_WHAT THE TASK ASKS_. Below, locate the line that contains "At what coordinates". Repeat exactly from that line to the line that contains "This screenshot has height=845, width=1146.", inclusive, leaving out the pictures.

GIVEN RECORDS Block Start

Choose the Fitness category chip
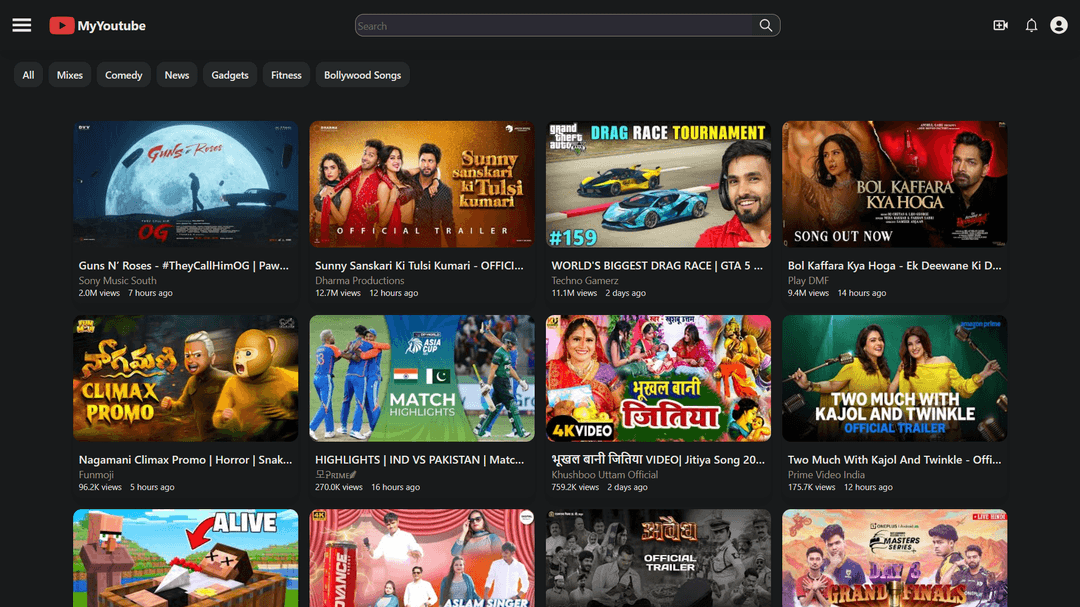The image size is (1080, 607). click(286, 75)
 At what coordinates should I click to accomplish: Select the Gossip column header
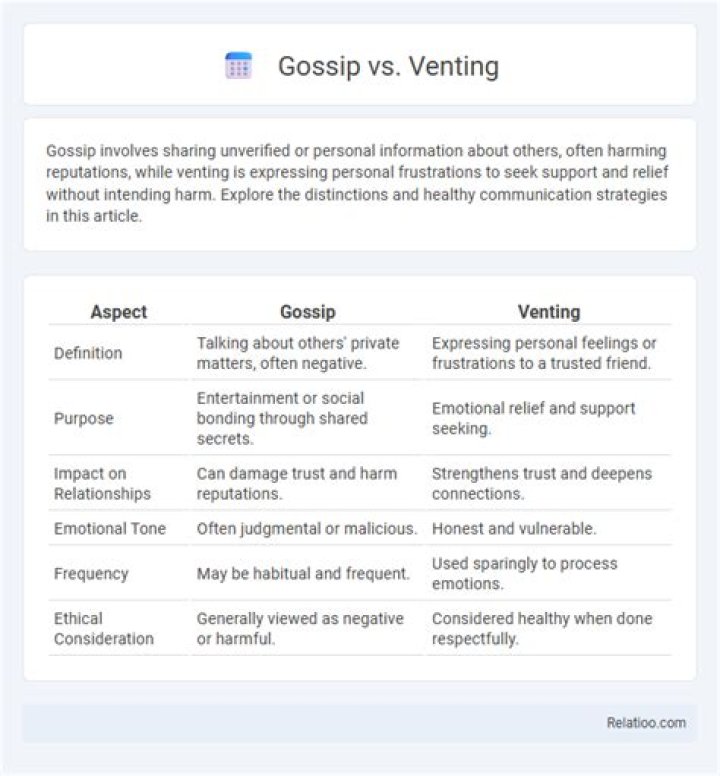308,312
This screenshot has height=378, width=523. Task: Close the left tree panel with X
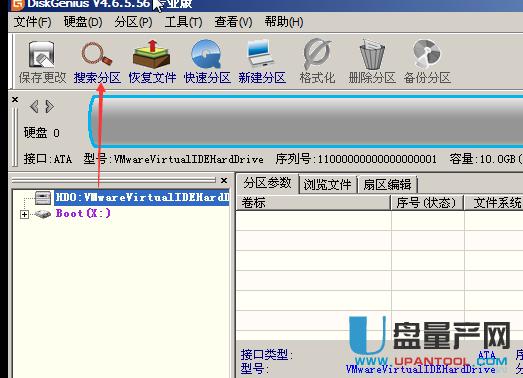[224, 180]
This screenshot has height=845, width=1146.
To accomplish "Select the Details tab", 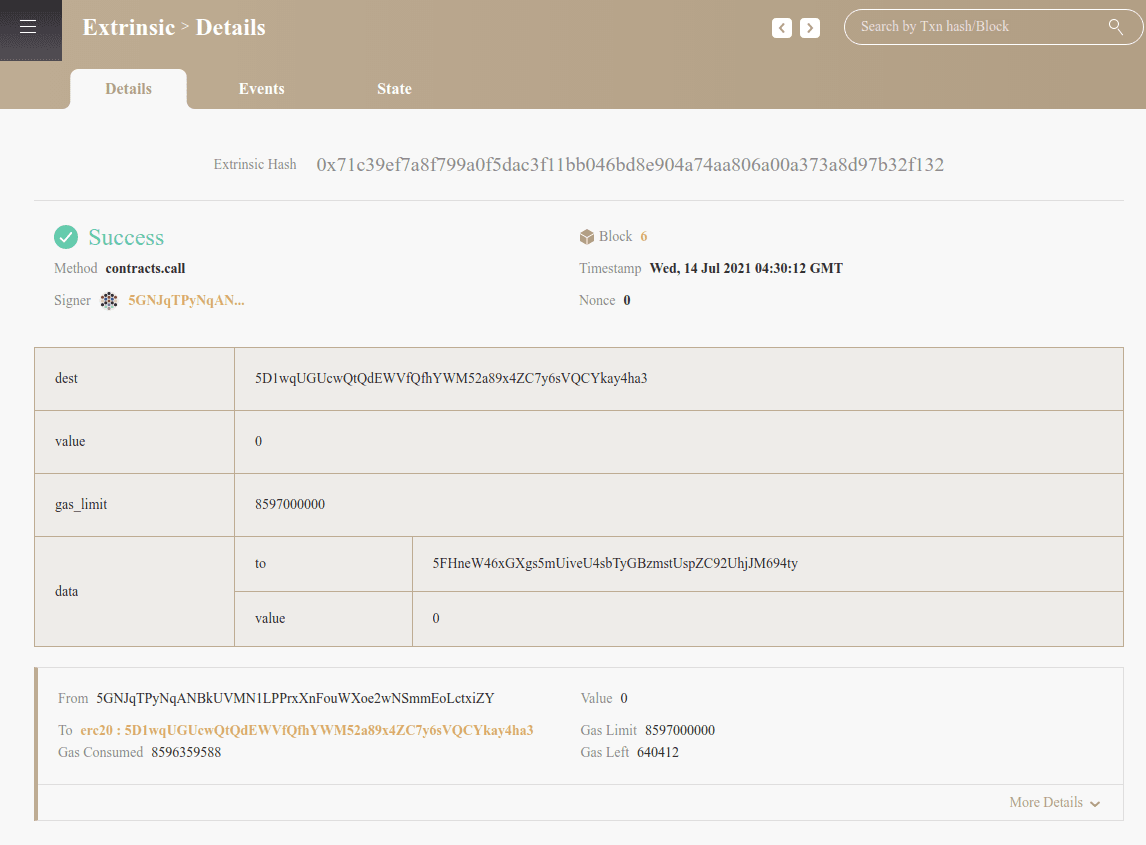I will pyautogui.click(x=128, y=89).
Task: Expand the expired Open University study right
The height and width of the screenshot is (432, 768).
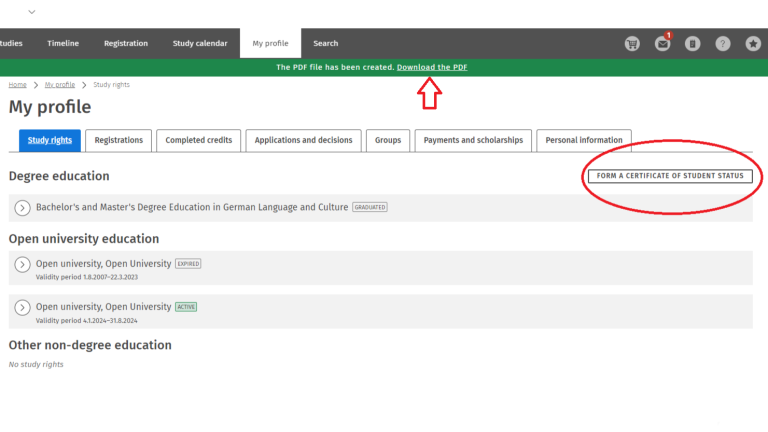Action: pyautogui.click(x=22, y=264)
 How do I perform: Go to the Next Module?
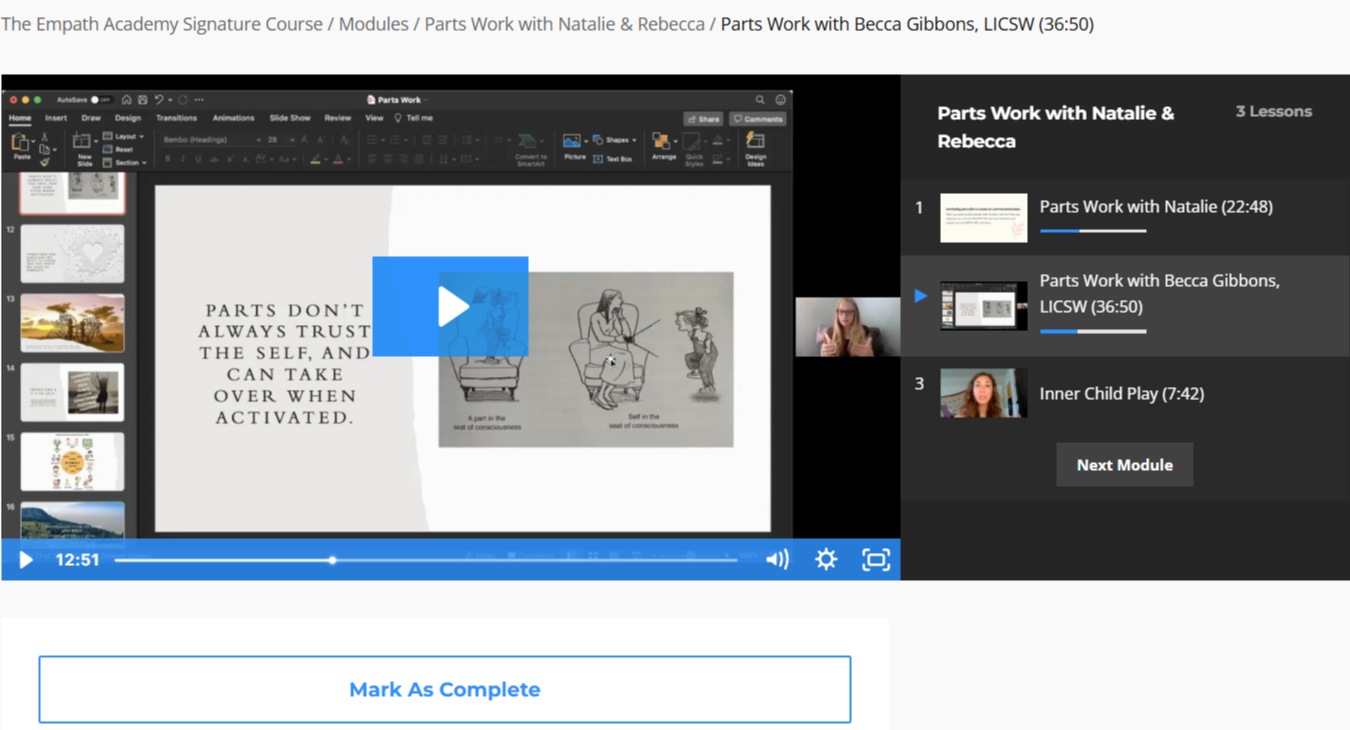click(1124, 465)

GIVEN RECORDS Block End

_ANSWER AREA_.
 At what coordinates should I click to accomplish: Select the Gossip column header
308,312
This screenshot has height=378, width=523. Task: Close the left tree panel with X
[224, 180]
This screenshot has height=845, width=1146.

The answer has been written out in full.